**Assignment:** Reproduce verbatim the lines of the material below, starting at the line with "You are a GUI" and ending at the line with "Tinjauan (30, 350)", both inclusive; skip the rest.

**Supplied records:**
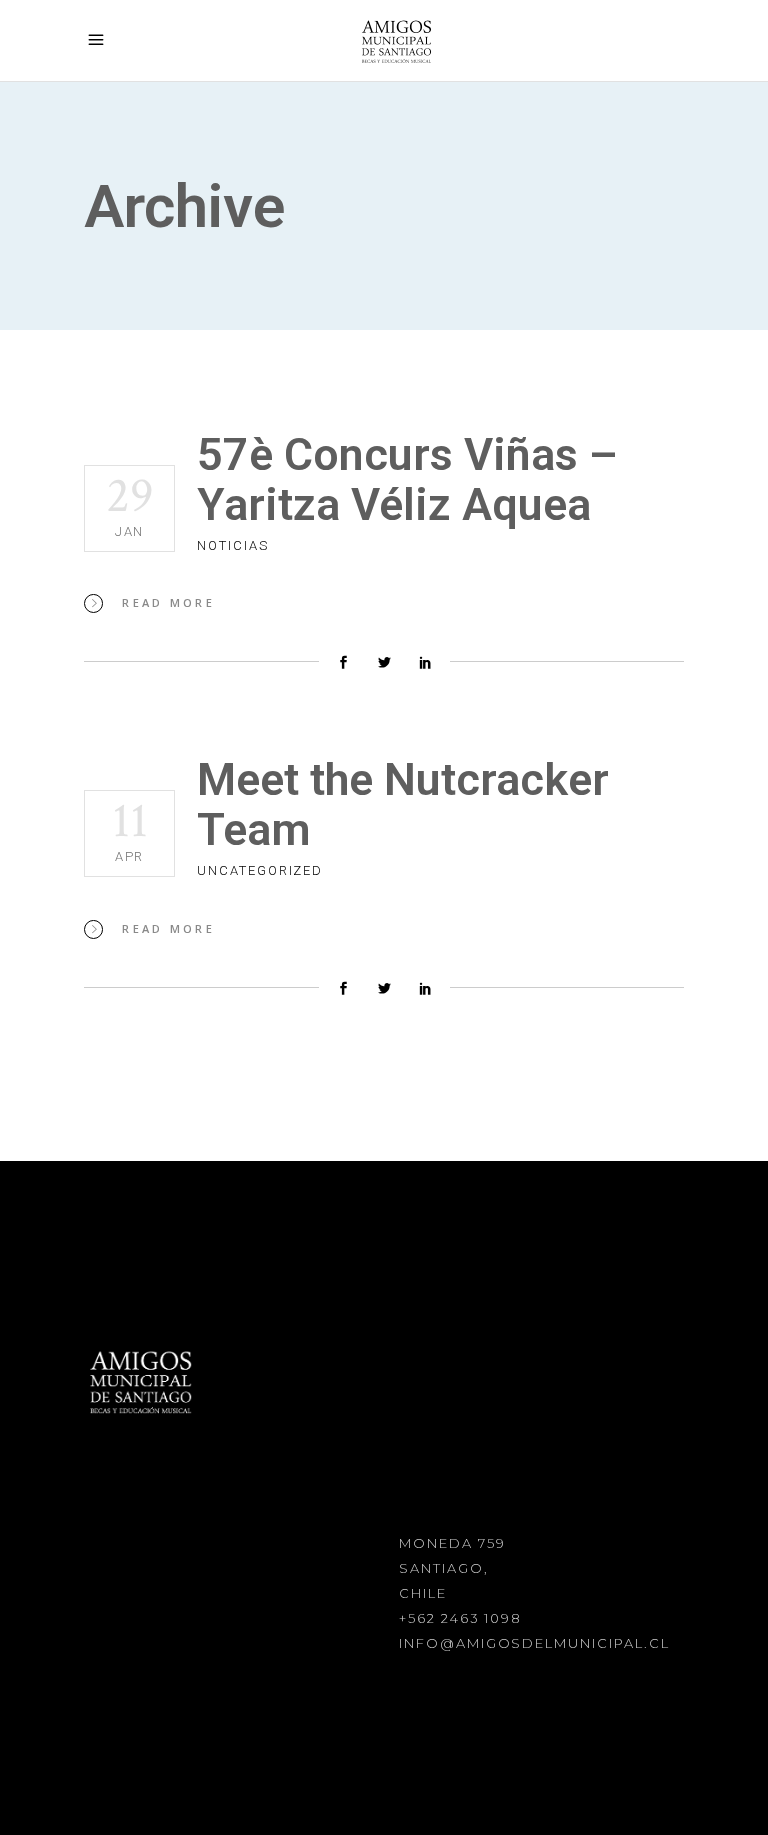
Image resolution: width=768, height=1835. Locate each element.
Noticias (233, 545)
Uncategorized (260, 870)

--

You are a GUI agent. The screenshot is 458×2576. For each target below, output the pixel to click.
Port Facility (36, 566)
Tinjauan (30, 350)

**Finished exercise:**
You are a GUI agent. The screenshot is 458×2576. For each target below, output the pixel to click.
Port Facility (36, 566)
Tinjauan (30, 350)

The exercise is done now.